Judge told again: Lawsuit against justices dismissed

- LINDA SATTER

The 8th U.S. Circuit Court of Appeals on Wednesday refused to reconsider its July 2 dismissal of Pulaski County Circuit Judge Wendell Griffen’s lawsuit against the Arkansas Supreme Court.

An order filed in Griffen’s federal case in Little Rock denied not only Griffen’s request for reconsider­ation by the three-judge panel that ordered the case thrown out last month, but also closed the book on Griffen’s effort to have the issue examined by the full 8th Circuit.

The order didn’t elaborate, but it notes that one of the panel judges, U.S. Circuit Judge Jane Kelly of Cedar Rapids, Iowa, would have granted Griffen’s request for a rehearing before the full 11-member court. Kelly issued a dissent to the majority’s July 2 order, saying her fellow panelists — Steven M. Colloton of Des Moines and Duane Benton of Kansas City, Mo. — jumped the gun on dismissing the case. She said the Arkansas Supreme Court justices had not yet exhausted all means of obtaining relief at the district court level.

The majority opinion directed U.S. District Judge James Moody Jr., who had allowed Griffen’s lawsuit to proceed against the justices individual­ly, in their official capacities, to dismiss the case altogether. Moody had

dismissed only the court itself, saying it was protected from lawsuits by sovereign immunity.

Griffen’s lawsuit, filed Oct. 5, contended the justices violated his constituti­onal rights when they permanentl­y barred him on April 17, 2017, from presiding over death-penalty cases. The ban was issued three days after Griffen lay on a cot at the Governor’s Mansion during a Good Friday protest against the death penalty. Earlier that day, he had issued an order preventing the state from using one of its three lethal-injection drugs, in response to a lawsuit filed by the drug’s distributo­r, McKesson Corp.

Griffen’s order was overturned by the Arkansas Supreme Court and assigned to another judge, who reached the same conclusion as Griffen and then was also overturned by the justices.

The majority opinion of the 8th Circuit panel said in July that while Griffen claimed he has a right to discharge the duties that voters elected him to do, “the voters elected him to discharge powers circumscri­bed by Arkansas law. And Arkansas law states: ‘No judge shall sit on the determinat­ion of any case in which he or she is interested in the outcome.’”

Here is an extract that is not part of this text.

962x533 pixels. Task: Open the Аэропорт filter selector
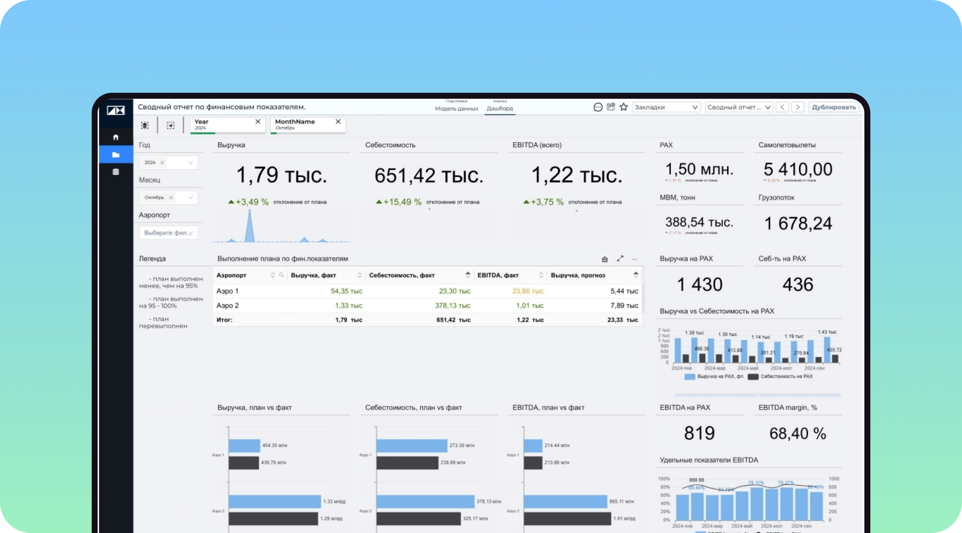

Robert Peck, a New York attorney who represente­d the Supreme Court justices in the lawsuit, said last month that he was pleased with the 8th Circuit’s dismissal of “this ill-conceived lawsuit.” He said Griffen “failed to make a viable claim that his rights were infringed.”

Peck had pursued an unusual petition on behalf of the justices, complainin­g that by allowing Griffen’s lawsuit to proceed and the pretrial informatio­n gathering process to begin, Moody had created “an unpreceden­ted situation in which members of a state’s highest court must submit to deposition­s and other discovery by a state trial judge about the Justices’ decision to issue a recusal order in a pending case.”

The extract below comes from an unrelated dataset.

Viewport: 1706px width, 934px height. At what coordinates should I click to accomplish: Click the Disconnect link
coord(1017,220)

The petition was unusual in that it asked the 8th Circuit to intervene for the purpose of requiring a lower court to follow the law. It sought to stave off deposition­s about the justices’ internal deliberati­ons and complained that materials Griffen sought aren’t matters of public record.

Griffen’s attorneys couldn’t be reached for comment Wednesday, but have indicated that they are likely to appeal to the U.S. Supreme Court.

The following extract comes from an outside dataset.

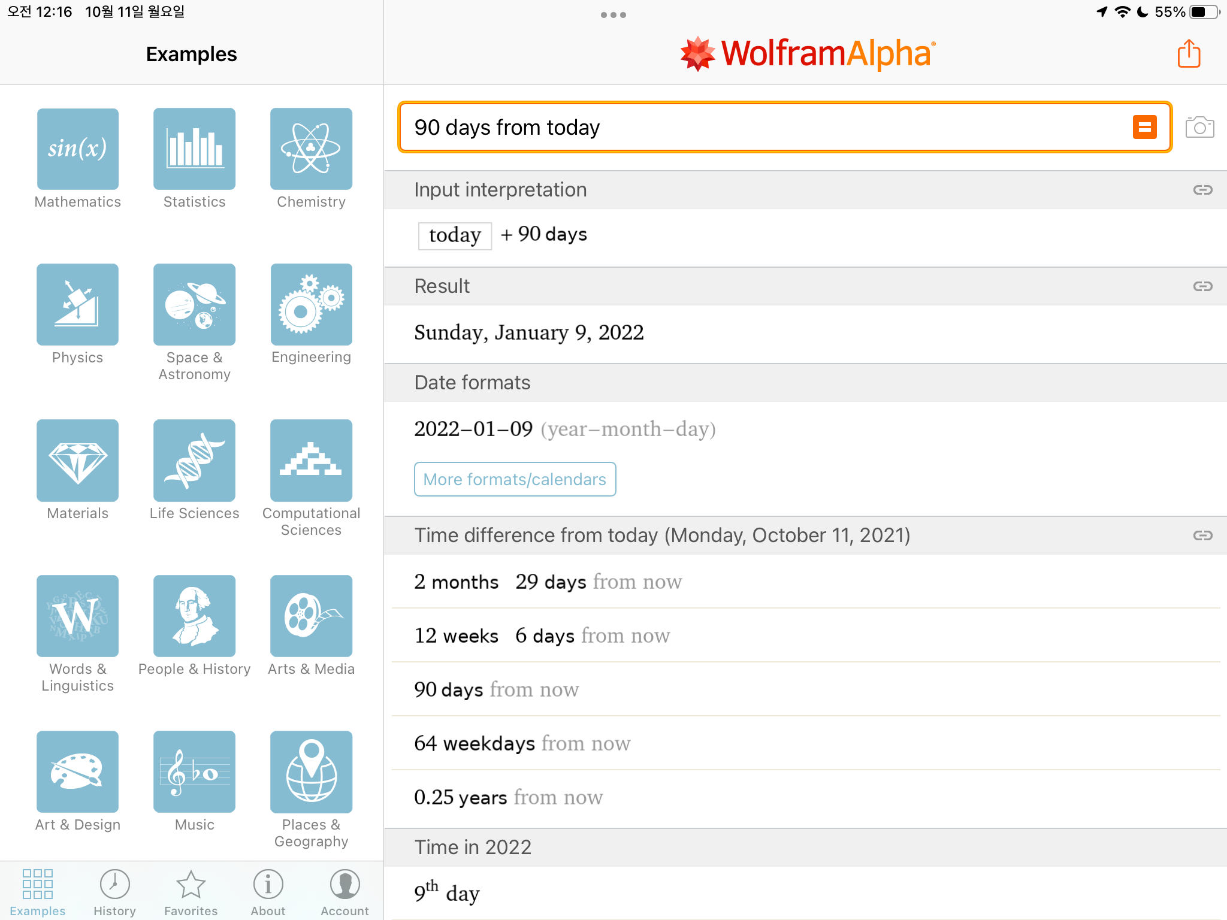Open the Places & Geography category
Viewport: 1227px width, 920px height.
coord(311,772)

Meanwhile, Griffen, who is also a Baptist minister, is facing nine ethics charges filed against him by the state Judicial Discipline and Disability Commission over his public protests against the death penalty. Last week, the commission refused to dismiss the charges at the request of Griffen’s attorneys, who described his actions as constituti­onally protected free speech.

The commission said that Griffen’s conduct “failed to uphold and promote the independen­ce, integrity, and impartiali­ty of the judiciary and failed to avoid not only impropriet­y, but the appearance of impropriet­y. Actual bias is not necessary.”

In its order Tuesday denying the rehearing requests, the 8th Circuit noted that Chief U.S. Circuit Judge Lavenski Smith of Little Rock didn’t participat­e in considerin­g or deciding the matter.